The last category is information services, and InsideView is a good example of this. The customers are not buying an application, they are buying information that they want, and of course there is new data collected every day. The amount of data is growing exponentially and that is creating new opportunities for startups that figure out a way to harness that data, including, often, from user generated content which can be very effective in collecting massive amounts of data.

SM: PayScale is a good example of that. BJ: Another is a company called Bill.com (previously CashView) which provides a Bill payment service. PayScale is an example of data that has been pulled together that in a way 5 years ago would have been impossible.

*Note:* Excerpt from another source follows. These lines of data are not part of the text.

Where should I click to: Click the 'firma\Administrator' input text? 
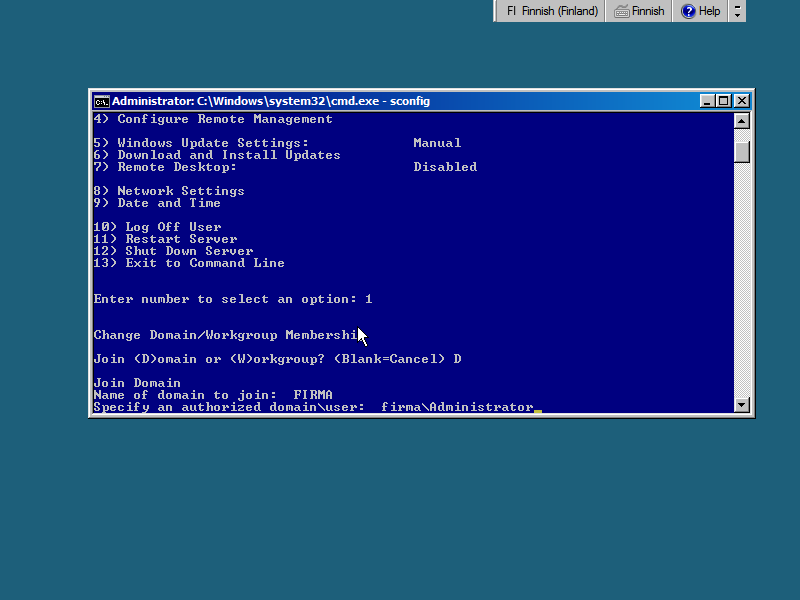(x=457, y=407)
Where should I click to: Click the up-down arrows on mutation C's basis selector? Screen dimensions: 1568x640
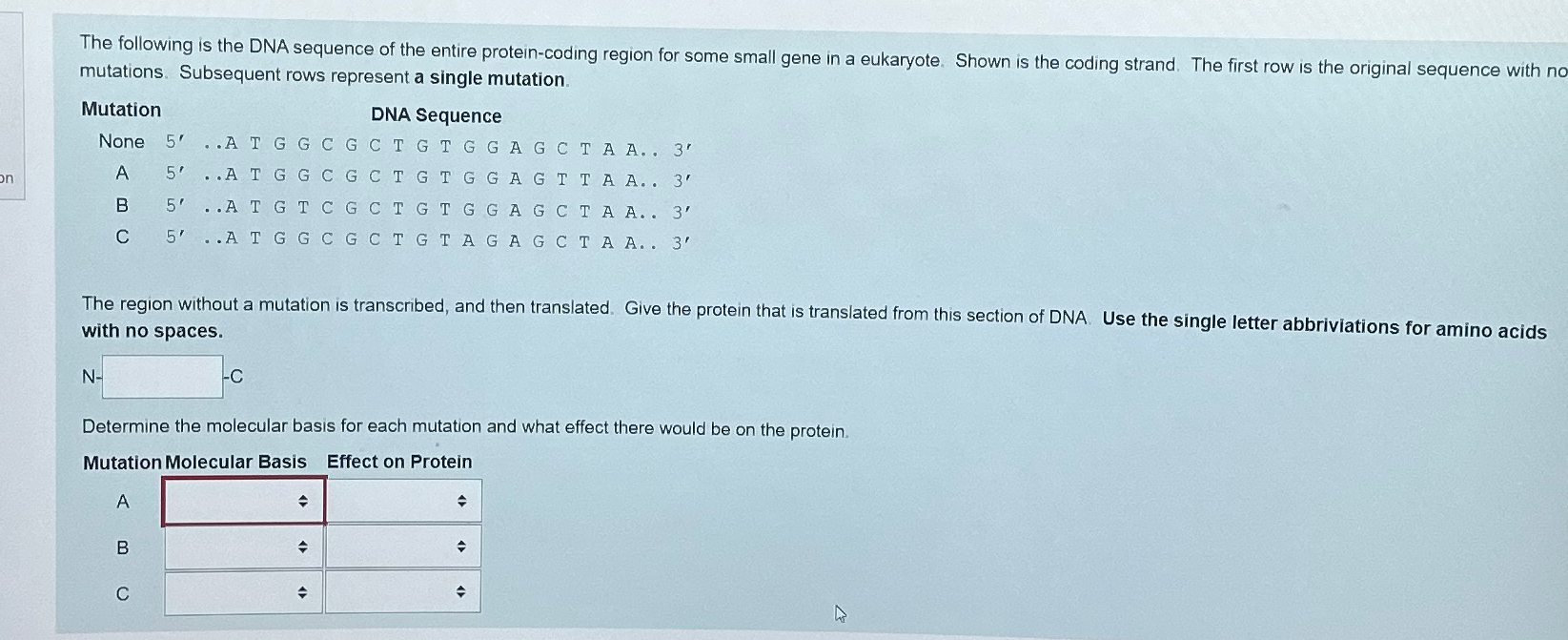(x=304, y=591)
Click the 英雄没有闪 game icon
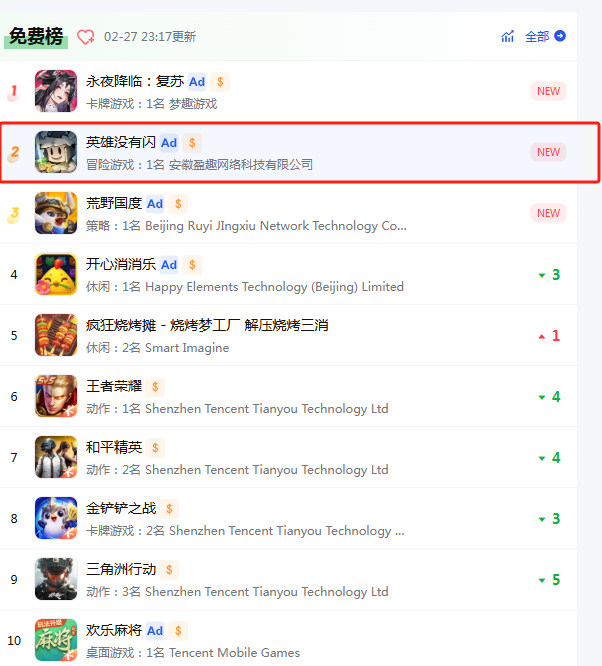602x666 pixels. 56,152
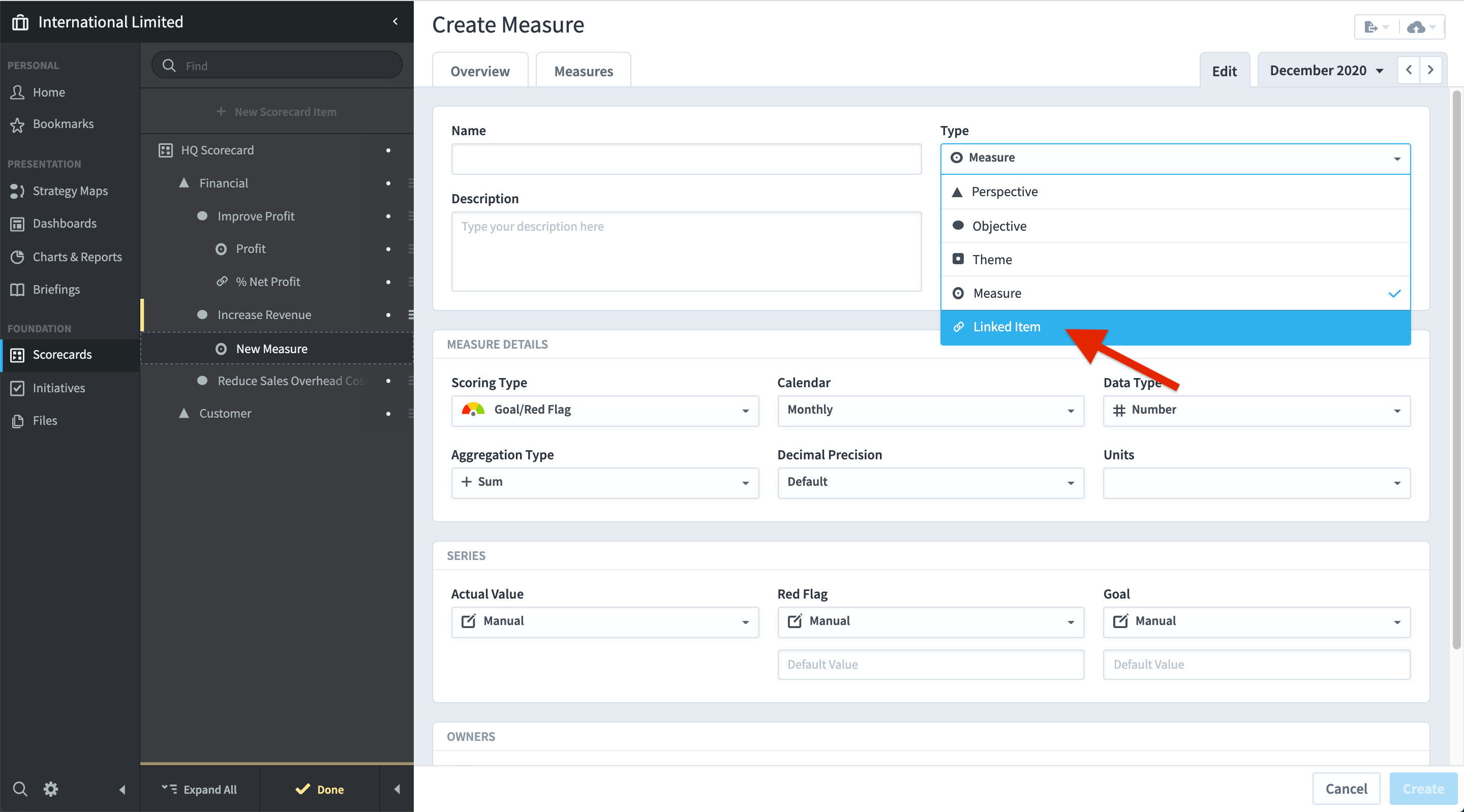Click the Name input field
Image resolution: width=1464 pixels, height=812 pixels.
coord(686,159)
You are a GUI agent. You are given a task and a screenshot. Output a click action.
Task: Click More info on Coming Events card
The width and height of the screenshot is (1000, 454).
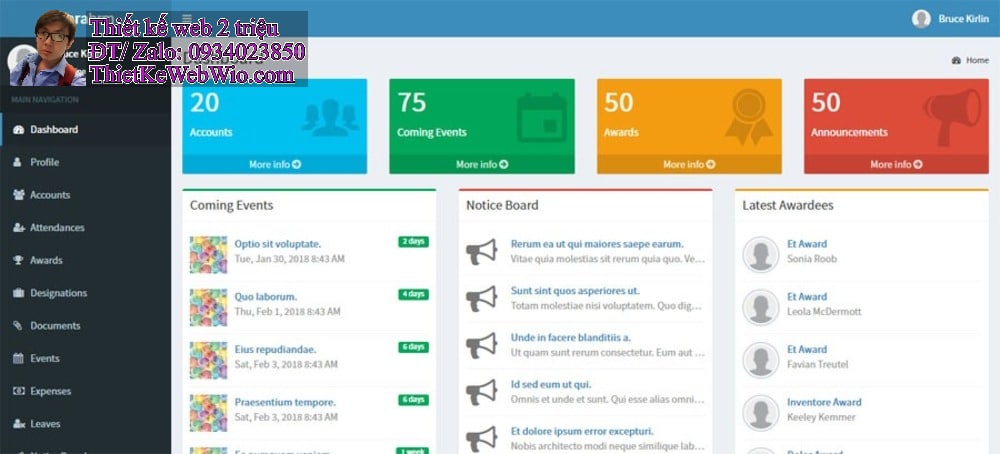[x=482, y=164]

One of the interesting things is the blurry lines between these categories. Many SaaS companies are collecting massive amounts of data. They store the customer data of their subscribers and as those data stores grow and there is value in those databases that can be realized in additional revenue streams.

SM: Assuming the customers agree.

BJ: There are privacy issues and licensing issues. SalesForce.omc has more sales data on their servers than anywhere else on the planet. They have not got permission from their customers to use it in any other form, but we know of other SaaS companies that are already thinking about how they want to use this data eventually. They can provide it back to their customers in the form of benchmarking, best practices. There can be value to the customer to allow those uses. We are also seeing information service companies who are recognizing there are applications they can provide to take advantage of the data they are already selling to their customers. There are lines blurring between these categories.